Enterramientos editoriales, placebos y perros callejeros

 


El libro en nuestro país tiene una propensión natural al enterramiento, porque no hay institución que no tenga su colección de libros encerrada en un almacén, bien embalsamada en cajas polvorientas, porque como todos sabemos la literatura no necesita lectores, sino indiferencia y sombra. La pasión por editar es tan aguda como el fervor por convertir esos libros en sarcófagos.

No es difícil ver a un escritor recién premiado, casi orgulloso, cómo te mira con melancolía cuando le preguntas dónde se puede comprar su último libro, porque la pregunta misma es un dislate, una forma de la ignorancia, porque los libros, aunque se editen ya no se venden y aunque se vendan no se leen, y por eso nadie aspira a la más endeble de las críticas. Esos libros, si acaso existen, pasan a formar parte de bibliografías dudosas y de bibliotecas que funcionan como santuarios, reductos donde se acumulan nombres de escritores en peligro de extinción.

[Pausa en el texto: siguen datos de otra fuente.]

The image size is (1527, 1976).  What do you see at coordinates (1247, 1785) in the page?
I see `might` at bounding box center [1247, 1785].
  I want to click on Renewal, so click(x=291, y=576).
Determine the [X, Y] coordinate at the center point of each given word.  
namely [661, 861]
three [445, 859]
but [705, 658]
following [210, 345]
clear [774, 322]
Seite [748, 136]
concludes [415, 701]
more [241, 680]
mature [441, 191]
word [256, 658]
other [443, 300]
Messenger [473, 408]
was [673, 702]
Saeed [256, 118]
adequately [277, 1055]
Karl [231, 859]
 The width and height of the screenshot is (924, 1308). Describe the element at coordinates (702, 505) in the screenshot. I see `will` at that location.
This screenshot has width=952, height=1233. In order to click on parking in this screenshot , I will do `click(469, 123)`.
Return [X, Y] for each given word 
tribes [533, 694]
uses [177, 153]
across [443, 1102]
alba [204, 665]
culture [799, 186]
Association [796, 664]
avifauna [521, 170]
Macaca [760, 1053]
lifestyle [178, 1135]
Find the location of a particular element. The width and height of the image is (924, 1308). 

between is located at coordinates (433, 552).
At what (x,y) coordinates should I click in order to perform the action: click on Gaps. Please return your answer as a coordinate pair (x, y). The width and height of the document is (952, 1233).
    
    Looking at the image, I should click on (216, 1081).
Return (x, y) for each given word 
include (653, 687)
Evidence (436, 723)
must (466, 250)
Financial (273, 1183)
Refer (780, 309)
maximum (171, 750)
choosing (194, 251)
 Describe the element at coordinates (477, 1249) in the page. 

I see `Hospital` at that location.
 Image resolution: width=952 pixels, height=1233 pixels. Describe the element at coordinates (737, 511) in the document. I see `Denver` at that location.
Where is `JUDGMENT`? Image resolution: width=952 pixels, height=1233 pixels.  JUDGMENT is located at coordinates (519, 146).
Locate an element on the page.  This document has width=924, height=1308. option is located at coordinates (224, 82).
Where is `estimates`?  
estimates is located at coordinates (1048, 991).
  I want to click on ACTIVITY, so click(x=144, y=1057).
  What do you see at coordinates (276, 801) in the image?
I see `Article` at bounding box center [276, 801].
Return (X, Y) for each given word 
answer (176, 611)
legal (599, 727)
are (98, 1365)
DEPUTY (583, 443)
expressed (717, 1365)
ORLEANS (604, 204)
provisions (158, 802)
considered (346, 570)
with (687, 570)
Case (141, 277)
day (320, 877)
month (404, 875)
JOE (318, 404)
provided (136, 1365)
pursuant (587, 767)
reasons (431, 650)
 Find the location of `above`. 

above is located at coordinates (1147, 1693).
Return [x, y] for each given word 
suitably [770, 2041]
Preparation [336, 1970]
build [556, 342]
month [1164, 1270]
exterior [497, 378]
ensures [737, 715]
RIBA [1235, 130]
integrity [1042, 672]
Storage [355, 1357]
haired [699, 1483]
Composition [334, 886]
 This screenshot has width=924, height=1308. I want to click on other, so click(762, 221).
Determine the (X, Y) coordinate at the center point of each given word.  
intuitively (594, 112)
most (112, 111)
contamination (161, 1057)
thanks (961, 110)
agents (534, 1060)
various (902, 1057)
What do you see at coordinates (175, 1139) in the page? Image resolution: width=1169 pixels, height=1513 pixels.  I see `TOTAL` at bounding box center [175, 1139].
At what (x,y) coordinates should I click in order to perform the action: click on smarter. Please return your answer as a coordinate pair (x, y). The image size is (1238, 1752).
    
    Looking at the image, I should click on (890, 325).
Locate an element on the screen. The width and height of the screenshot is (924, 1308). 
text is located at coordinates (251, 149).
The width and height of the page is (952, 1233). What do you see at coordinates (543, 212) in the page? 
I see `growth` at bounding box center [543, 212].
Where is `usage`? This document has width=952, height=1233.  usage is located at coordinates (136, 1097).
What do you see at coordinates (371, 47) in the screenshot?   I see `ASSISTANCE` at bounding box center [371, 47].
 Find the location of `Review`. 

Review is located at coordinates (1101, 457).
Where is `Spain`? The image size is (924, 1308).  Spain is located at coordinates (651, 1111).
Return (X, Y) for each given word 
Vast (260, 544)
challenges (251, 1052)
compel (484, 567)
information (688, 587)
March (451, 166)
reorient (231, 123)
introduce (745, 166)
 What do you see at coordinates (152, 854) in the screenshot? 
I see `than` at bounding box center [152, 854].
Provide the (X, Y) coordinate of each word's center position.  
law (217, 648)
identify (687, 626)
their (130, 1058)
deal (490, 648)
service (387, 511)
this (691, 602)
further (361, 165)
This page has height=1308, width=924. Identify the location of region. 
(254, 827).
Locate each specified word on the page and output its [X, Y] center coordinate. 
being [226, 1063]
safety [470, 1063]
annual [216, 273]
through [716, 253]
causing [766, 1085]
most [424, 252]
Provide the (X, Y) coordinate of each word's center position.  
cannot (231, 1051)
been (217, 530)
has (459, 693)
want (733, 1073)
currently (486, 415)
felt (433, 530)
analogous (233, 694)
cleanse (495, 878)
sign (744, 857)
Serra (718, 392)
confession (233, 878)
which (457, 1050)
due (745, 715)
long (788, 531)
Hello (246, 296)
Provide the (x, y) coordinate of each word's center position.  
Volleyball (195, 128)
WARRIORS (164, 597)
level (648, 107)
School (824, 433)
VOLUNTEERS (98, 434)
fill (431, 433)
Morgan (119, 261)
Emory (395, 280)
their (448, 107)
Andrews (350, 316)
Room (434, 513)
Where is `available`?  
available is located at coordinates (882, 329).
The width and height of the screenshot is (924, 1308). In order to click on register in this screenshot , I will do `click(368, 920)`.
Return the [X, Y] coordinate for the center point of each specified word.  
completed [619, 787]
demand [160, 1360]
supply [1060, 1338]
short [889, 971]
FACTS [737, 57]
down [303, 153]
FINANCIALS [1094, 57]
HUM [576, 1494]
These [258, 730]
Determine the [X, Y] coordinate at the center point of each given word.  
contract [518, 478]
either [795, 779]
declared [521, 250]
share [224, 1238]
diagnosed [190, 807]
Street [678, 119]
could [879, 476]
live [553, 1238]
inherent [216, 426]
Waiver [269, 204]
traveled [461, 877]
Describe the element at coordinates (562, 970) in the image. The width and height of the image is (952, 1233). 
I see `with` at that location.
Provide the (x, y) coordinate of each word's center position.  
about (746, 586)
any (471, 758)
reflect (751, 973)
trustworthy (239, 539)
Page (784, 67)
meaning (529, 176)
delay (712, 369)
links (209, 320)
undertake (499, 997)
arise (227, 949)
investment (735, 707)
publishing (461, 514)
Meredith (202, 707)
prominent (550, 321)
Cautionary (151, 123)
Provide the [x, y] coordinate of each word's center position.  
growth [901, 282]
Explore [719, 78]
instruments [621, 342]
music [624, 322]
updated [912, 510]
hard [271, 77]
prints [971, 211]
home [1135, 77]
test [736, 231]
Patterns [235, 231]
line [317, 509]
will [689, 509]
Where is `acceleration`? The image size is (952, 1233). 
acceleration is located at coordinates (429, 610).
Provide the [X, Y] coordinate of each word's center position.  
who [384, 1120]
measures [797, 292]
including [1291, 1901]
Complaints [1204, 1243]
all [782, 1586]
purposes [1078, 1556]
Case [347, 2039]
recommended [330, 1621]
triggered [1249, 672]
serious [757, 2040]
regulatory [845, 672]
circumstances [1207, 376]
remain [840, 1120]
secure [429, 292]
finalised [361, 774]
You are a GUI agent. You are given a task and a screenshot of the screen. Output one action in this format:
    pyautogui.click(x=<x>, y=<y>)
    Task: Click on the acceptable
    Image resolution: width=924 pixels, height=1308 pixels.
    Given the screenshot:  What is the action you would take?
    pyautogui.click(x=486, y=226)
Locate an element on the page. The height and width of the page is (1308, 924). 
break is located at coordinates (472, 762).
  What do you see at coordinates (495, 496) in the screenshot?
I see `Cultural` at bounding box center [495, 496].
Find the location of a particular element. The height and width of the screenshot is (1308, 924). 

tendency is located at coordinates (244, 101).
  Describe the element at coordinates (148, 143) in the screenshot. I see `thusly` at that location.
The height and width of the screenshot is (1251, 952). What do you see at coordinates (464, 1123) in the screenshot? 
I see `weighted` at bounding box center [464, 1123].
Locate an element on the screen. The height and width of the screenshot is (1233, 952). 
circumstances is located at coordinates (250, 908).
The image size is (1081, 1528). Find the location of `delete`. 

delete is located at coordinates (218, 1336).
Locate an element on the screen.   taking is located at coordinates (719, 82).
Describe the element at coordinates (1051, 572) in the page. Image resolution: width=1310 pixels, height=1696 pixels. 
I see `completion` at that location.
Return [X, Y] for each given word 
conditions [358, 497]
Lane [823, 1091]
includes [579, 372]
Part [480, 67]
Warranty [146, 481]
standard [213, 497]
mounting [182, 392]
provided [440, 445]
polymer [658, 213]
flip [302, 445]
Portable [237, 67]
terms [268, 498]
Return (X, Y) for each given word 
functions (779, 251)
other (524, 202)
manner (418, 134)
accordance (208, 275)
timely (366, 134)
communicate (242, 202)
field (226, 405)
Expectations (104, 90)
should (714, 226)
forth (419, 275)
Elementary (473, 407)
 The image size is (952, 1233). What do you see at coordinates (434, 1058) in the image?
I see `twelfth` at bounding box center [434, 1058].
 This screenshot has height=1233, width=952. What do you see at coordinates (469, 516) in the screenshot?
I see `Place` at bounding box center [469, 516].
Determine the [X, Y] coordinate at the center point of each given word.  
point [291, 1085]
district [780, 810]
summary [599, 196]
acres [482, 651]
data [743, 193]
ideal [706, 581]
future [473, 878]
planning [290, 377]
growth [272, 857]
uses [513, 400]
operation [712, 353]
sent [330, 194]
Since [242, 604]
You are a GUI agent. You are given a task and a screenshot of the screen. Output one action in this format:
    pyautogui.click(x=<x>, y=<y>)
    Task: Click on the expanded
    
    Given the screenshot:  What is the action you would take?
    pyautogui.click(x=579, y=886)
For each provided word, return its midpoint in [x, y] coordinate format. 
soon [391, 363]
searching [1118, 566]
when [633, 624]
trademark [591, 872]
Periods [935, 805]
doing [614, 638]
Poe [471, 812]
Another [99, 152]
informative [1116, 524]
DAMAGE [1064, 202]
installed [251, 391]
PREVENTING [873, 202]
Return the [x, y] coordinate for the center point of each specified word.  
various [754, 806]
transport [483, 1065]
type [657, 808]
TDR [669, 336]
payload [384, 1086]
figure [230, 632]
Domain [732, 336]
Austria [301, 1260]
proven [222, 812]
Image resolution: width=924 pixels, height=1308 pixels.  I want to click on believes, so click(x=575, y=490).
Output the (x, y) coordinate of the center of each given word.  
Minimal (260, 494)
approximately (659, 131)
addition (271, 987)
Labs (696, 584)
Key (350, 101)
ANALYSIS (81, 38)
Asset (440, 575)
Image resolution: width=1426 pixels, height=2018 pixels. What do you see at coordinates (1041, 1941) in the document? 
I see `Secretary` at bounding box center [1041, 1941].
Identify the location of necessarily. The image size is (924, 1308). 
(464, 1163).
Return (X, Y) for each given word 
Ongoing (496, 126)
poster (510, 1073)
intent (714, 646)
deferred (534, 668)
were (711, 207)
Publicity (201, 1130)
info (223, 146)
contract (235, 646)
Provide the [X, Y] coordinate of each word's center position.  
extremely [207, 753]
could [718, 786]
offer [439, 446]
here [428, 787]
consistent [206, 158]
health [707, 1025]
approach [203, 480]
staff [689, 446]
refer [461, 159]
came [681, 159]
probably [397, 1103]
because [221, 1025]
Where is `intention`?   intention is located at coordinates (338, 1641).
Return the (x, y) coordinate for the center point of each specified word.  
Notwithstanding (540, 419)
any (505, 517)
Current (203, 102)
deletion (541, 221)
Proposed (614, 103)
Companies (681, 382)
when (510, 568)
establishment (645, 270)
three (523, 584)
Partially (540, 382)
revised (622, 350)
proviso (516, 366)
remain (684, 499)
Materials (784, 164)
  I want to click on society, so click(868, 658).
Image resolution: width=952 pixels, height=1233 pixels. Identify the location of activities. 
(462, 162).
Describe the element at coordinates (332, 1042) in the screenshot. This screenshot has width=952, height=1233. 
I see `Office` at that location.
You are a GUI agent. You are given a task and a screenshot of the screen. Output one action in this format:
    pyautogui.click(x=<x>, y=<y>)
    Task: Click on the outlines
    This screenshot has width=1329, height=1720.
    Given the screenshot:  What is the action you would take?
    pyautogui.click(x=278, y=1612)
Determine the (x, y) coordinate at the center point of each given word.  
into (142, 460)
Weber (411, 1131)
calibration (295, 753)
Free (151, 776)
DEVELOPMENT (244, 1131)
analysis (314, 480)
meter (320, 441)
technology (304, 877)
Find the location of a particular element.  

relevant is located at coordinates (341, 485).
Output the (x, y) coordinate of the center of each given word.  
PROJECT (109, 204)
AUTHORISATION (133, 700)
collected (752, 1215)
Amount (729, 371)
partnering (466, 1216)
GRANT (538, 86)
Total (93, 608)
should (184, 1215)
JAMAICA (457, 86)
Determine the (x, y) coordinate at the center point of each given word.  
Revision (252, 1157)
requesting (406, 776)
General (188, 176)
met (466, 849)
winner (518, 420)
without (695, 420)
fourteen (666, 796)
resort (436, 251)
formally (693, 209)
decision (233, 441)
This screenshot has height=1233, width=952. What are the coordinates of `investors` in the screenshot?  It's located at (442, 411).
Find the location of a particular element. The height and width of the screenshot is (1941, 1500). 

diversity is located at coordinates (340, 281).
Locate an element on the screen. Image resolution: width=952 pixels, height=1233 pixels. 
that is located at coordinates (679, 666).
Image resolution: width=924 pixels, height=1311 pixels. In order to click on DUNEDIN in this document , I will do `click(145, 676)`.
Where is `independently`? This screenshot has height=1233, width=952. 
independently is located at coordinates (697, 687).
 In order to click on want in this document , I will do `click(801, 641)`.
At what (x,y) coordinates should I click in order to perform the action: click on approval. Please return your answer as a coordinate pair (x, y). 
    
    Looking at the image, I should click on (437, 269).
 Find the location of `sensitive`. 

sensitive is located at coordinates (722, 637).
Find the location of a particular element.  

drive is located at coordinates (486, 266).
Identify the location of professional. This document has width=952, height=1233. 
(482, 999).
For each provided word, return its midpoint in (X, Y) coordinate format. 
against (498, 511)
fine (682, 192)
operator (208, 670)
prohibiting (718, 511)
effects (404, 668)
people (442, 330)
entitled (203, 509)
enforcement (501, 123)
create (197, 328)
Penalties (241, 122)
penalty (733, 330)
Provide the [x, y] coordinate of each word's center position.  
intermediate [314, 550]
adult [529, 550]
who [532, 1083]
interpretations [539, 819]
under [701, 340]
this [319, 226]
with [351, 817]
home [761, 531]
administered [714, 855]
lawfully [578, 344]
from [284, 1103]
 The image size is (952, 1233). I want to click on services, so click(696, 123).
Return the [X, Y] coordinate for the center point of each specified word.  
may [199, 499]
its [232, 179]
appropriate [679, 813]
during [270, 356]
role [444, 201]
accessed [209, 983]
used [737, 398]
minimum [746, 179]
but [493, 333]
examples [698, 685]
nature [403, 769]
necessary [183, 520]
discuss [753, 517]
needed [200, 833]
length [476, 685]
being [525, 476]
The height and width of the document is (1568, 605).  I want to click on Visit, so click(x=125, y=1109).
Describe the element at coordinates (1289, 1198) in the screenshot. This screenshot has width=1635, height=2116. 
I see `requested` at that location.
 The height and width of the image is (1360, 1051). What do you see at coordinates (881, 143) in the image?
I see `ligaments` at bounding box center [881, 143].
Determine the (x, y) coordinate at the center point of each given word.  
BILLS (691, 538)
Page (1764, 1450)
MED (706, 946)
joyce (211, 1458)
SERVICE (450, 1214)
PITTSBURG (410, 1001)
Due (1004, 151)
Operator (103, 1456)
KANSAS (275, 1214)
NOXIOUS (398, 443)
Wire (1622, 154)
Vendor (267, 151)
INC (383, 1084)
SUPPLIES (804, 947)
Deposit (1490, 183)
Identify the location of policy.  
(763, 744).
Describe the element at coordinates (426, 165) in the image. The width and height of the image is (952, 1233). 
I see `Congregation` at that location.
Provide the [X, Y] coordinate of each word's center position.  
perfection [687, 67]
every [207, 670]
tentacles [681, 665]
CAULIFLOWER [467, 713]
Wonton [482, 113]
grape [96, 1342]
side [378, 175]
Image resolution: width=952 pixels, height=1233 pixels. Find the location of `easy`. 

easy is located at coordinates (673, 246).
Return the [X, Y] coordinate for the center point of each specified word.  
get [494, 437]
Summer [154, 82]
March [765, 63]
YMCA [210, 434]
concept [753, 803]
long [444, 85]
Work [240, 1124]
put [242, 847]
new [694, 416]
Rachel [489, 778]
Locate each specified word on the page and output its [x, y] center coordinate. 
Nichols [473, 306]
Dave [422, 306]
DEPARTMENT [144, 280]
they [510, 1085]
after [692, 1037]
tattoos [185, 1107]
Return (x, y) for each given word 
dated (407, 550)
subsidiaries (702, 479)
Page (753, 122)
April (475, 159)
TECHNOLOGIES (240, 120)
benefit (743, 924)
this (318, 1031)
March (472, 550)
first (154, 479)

Las librerías están invadidas por volúmenes donde la literatura misma es un suceso molesto, una condición que desacredita al negocio, pústulas que deben ser extirpadas para no ofender la inteligencia de los lectores. ¿Cómo se atreve un escritor desconocido a publicar una colección de cuentos o un poemario y pensar que encontrará un lector, que merece un lugar en esa librería? ¿No sería mejor, piensa el ejecutivo de la gran editorial, hacerse famoso primero y que su nombre hueco resuene como un tambor en el gran desfile demente de la actualidad? Mañana le publicaremos un libro, nos dicen, y lo escribirá cualquiera o nadie, qué importa, porque el libro es para ellos una mera sustancia edulcorada, el placebo con el que trafican.

Al otro lado, como perros callejeros, desplazados hacia las afueras y los últimos suburbios, aún quedan unos pocos lectores, últimos enfermos de una casta milenaria. Con ellos encenderemos el fuego.